Task details:
Extract every line of the records below and reproduce each one verbatim, with nothing changed.

Supplied records:
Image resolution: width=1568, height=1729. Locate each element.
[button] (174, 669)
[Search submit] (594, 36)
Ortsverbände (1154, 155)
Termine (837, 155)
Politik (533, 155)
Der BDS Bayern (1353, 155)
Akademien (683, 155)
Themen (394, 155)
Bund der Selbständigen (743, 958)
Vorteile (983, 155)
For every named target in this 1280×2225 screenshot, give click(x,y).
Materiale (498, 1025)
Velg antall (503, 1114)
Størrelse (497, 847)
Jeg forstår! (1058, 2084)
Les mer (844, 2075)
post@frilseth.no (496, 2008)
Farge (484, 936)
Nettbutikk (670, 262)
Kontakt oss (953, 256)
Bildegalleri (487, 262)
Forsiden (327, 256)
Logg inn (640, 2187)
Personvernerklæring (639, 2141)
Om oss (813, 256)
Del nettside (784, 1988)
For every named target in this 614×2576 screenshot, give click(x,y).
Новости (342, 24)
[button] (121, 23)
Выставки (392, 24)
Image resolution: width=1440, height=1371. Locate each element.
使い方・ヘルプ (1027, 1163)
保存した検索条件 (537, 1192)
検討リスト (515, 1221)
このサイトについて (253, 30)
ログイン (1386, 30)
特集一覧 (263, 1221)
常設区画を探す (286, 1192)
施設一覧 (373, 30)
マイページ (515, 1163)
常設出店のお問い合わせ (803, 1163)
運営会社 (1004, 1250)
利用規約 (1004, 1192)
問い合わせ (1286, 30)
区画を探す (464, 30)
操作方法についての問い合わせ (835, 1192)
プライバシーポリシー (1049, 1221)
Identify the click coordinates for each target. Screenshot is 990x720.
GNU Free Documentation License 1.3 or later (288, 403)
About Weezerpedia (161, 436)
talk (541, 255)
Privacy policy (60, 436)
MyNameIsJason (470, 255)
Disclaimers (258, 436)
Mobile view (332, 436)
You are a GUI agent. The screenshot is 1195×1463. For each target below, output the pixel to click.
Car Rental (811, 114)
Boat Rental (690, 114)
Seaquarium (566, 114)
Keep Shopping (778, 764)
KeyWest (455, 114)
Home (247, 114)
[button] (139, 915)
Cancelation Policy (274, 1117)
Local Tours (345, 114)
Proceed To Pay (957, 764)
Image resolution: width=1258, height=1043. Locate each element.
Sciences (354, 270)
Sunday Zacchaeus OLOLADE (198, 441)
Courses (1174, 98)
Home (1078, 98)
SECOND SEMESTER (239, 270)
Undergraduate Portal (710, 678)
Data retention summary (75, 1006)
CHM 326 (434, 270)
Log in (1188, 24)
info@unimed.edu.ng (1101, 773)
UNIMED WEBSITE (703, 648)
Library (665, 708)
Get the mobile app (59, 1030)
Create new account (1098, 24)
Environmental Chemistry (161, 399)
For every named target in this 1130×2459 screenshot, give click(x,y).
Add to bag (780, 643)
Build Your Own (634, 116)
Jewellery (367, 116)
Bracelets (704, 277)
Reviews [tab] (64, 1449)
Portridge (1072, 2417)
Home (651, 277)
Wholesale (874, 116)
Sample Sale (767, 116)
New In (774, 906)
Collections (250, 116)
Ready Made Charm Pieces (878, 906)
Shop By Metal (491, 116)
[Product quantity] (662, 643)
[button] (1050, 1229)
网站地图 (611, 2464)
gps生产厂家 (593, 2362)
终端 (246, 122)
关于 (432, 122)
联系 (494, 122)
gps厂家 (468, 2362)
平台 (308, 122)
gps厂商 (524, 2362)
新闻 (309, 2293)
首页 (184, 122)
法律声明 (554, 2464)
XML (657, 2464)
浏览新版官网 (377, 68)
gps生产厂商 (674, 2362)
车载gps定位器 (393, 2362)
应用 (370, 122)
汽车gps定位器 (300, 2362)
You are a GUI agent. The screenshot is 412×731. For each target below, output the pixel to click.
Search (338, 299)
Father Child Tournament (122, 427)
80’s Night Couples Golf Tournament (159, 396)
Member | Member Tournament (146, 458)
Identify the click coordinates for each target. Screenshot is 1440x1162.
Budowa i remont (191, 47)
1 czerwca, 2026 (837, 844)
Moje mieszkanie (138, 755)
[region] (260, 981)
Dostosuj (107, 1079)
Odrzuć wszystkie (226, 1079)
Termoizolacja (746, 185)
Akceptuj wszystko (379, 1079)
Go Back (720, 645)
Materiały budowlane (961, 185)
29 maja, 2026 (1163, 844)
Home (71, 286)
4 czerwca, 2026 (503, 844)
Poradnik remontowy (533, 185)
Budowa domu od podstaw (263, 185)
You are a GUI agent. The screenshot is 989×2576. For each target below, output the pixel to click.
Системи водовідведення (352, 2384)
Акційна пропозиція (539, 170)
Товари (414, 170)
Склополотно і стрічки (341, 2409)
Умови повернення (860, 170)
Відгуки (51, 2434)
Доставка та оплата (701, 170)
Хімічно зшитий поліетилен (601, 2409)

Exercise response:
Image resolution: width=1568, height=1729. Locate each element.
[button] (174, 669)
[Search submit] (594, 36)
Ortsverbände (1154, 155)
Termine (837, 155)
Politik (533, 155)
Der BDS Bayern (1353, 155)
Akademien (683, 155)
Themen (394, 155)
Bund der Selbständigen (743, 958)
Vorteile (983, 155)
For every named target in this 1280×2225 screenshot, give click(x,y).
Materiale (498, 1025)
Velg antall (503, 1114)
Størrelse (497, 847)
Jeg forstår! (1058, 2084)
Les mer (844, 2075)
post@frilseth.no (496, 2008)
Farge (484, 936)
Nettbutikk (670, 262)
Kontakt oss (953, 256)
Bildegalleri (487, 262)
Forsiden (327, 256)
Logg inn (640, 2187)
Personvernerklæring (639, 2141)
Om oss (813, 256)
Del nettside (784, 1988)
For every named target in this 614×2576 screenshot, give click(x,y).
Новости (342, 24)
[button] (121, 23)
Выставки (392, 24)
Image resolution: width=1440, height=1371. Locate each element.
使い方・ヘルプ (1027, 1163)
保存した検索条件 (537, 1192)
検討リスト (515, 1221)
このサイトについて (253, 30)
ログイン (1386, 30)
特集一覧 (263, 1221)
常設区画を探す (286, 1192)
施設一覧 (373, 30)
マイページ (515, 1163)
常設出店のお問い合わせ (803, 1163)
運営会社 (1004, 1250)
利用規約 (1004, 1192)
問い合わせ (1286, 30)
区画を探す (464, 30)
操作方法についての問い合わせ (835, 1192)
プライバシーポリシー (1049, 1221)
Identify the click coordinates for each target. Screenshot is 990x720.
GNU Free Documentation License 1.3 or later (288, 403)
About Weezerpedia (161, 436)
talk (541, 255)
Privacy policy (60, 436)
MyNameIsJason (470, 255)
Disclaimers (258, 436)
Mobile view (332, 436)
You are a GUI agent. The screenshot is 1195×1463. For each target below, output the pixel to click.
Car Rental (811, 114)
Boat Rental (690, 114)
Seaquarium (566, 114)
Keep Shopping (778, 764)
KeyWest (455, 114)
Home (247, 114)
[button] (139, 915)
Cancelation Policy (274, 1117)
Local Tours (345, 114)
Proceed To Pay (957, 764)
Image resolution: width=1258, height=1043. Locate each element.
Sciences (354, 270)
Sunday Zacchaeus OLOLADE (198, 441)
Courses (1174, 98)
Home (1078, 98)
SECOND SEMESTER (239, 270)
Undergraduate Portal (710, 678)
Data retention summary (75, 1006)
CHM 326 (434, 270)
Log in (1188, 24)
info@unimed.edu.ng (1101, 773)
UNIMED WEBSITE (703, 648)
Library (665, 708)
Get the mobile app (59, 1030)
Create new account (1098, 24)
Environmental Chemistry (161, 399)
For every named target in this 1130×2459 screenshot, give click(x,y).
Add to bag (780, 643)
Build Your Own (634, 116)
Jewellery (367, 116)
Bracelets (704, 277)
Reviews [tab] (64, 1449)
Portridge (1072, 2417)
Home (651, 277)
Wholesale (874, 116)
Sample Sale (767, 116)
New In (774, 906)
Collections (250, 116)
Ready Made Charm Pieces (878, 906)
Shop By Metal (491, 116)
[Product quantity] (662, 643)
[button] (1050, 1229)
网站地图 (611, 2464)
gps生产厂家 (593, 2362)
终端 (246, 122)
关于 (432, 122)
联系 (494, 122)
gps厂家 (468, 2362)
平台 (308, 122)
gps厂商 (524, 2362)
新闻 (309, 2293)
首页 (184, 122)
法律声明 (554, 2464)
XML (657, 2464)
浏览新版官网 (377, 68)
gps生产厂商 (674, 2362)
车载gps定位器 (393, 2362)
应用 (370, 122)
汽车gps定位器 (300, 2362)
You are a GUI agent. The screenshot is 412×731. For each target below, output the pixel to click.
Search (338, 299)
Father Child Tournament (122, 427)
80’s Night Couples Golf Tournament (159, 396)
Member | Member Tournament (146, 458)
Identify the click coordinates for each target. Screenshot is 1440x1162.
Budowa i remont (191, 47)
1 czerwca, 2026 (837, 844)
Moje mieszkanie (138, 755)
[region] (260, 981)
Dostosuj (107, 1079)
Odrzuć wszystkie (226, 1079)
Termoizolacja (746, 185)
Akceptuj wszystko (379, 1079)
Go Back (720, 645)
Materiały budowlane (961, 185)
29 maja, 2026 (1163, 844)
Home (71, 286)
4 czerwca, 2026 (503, 844)
Poradnik remontowy (533, 185)
Budowa domu od podstaw (263, 185)
You are a GUI agent. The screenshot is 989×2576. For each target below, output the pixel to click.
Системи водовідведення (352, 2384)
Акційна пропозиція (539, 170)
Товари (414, 170)
Склополотно і стрічки (341, 2409)
Умови повернення (860, 170)
Відгуки (51, 2434)
Доставка та оплата (701, 170)
Хімічно зшитий поліетилен (601, 2409)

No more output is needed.